[Screenshot grounding data]
*** Begin section ***

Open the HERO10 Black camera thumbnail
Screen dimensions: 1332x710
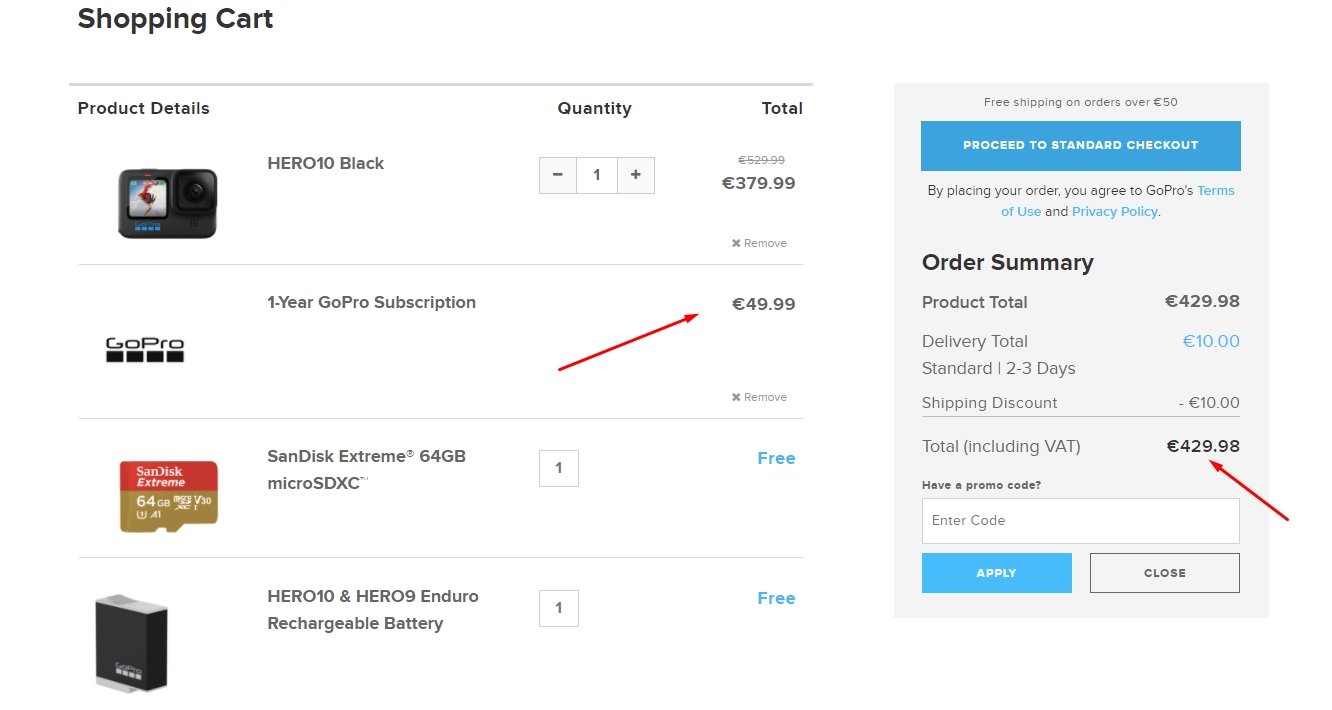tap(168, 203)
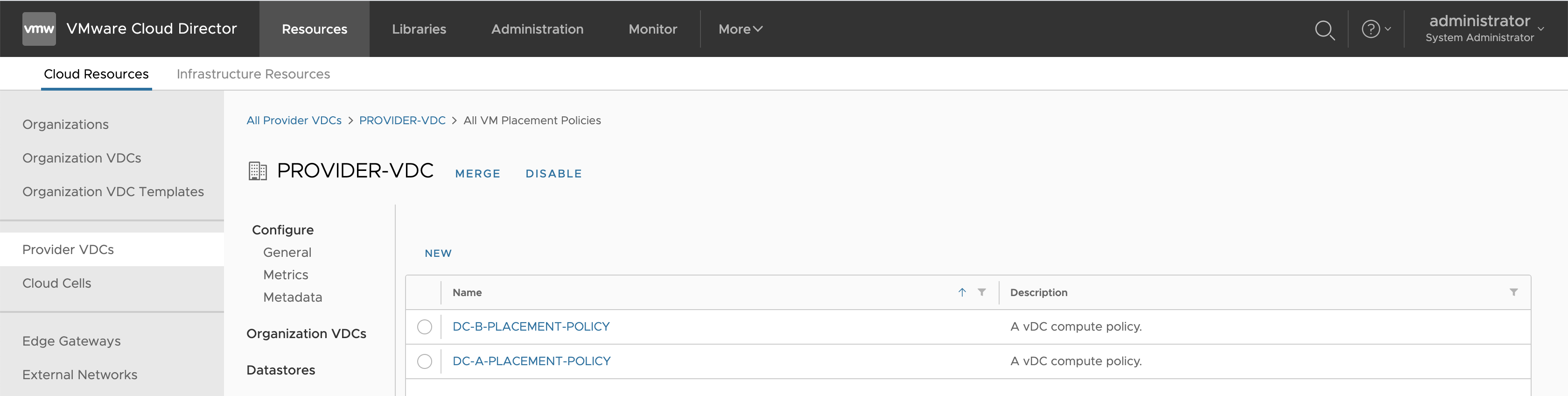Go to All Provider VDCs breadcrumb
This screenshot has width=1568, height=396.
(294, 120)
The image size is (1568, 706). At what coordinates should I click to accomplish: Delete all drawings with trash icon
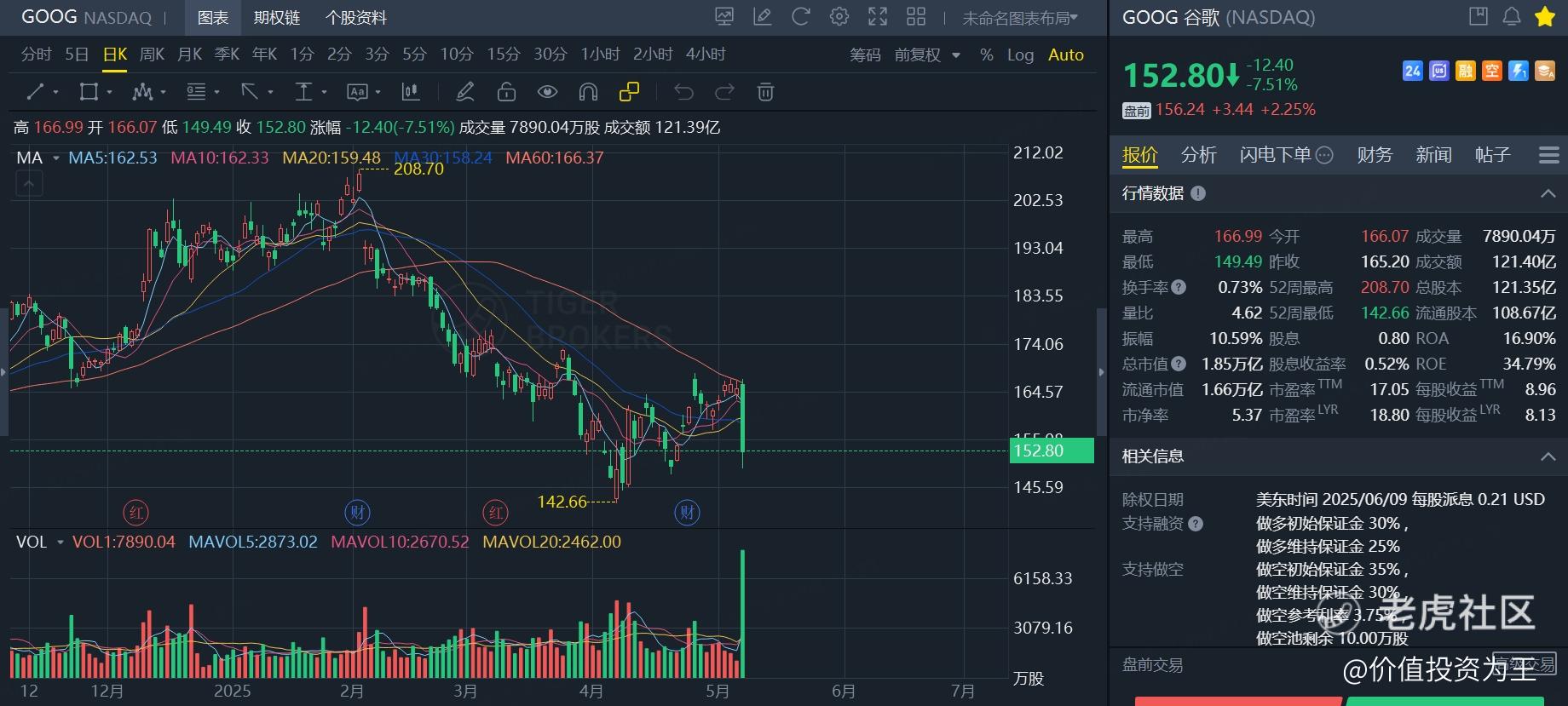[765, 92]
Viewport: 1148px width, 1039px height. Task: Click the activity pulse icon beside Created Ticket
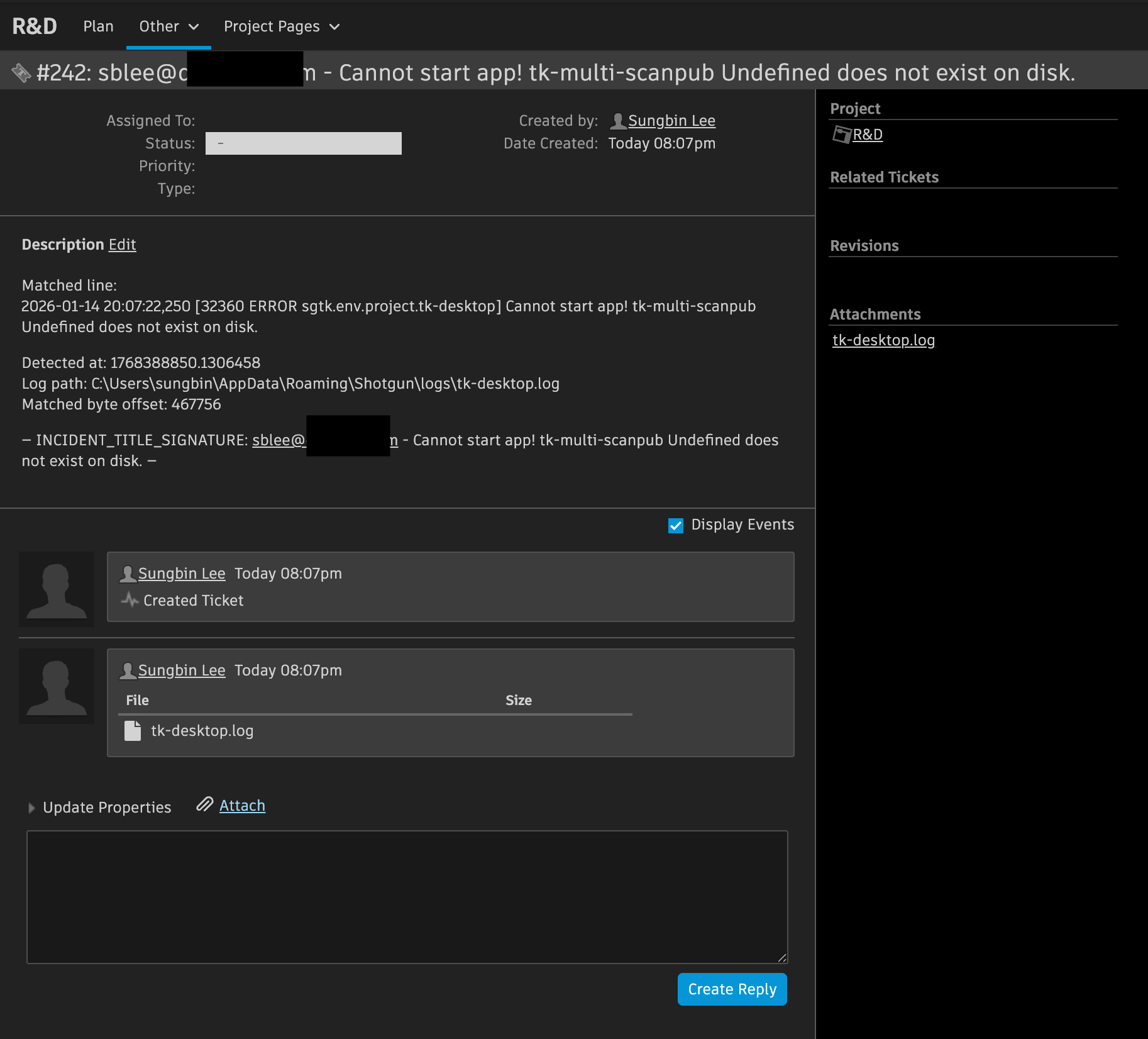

*** End section ***

In the records above, find the line containing "Screen dimensions: 1332x710". Reproduce it and every line after it through the last line, omitting pictures.

→ **PROBLEM SOLUTION**:
Screen dimensions: 1332x710
tap(168, 203)
Go to All Provider VDCs breadcrumb
This screenshot has width=1568, height=396.
(294, 120)
The image size is (1568, 706). At what coordinates should I click to accomplish: Delete all drawings with trash icon
[765, 92]
Viewport: 1148px width, 1039px height. Task: Click the activity pulse icon beside Created Ticket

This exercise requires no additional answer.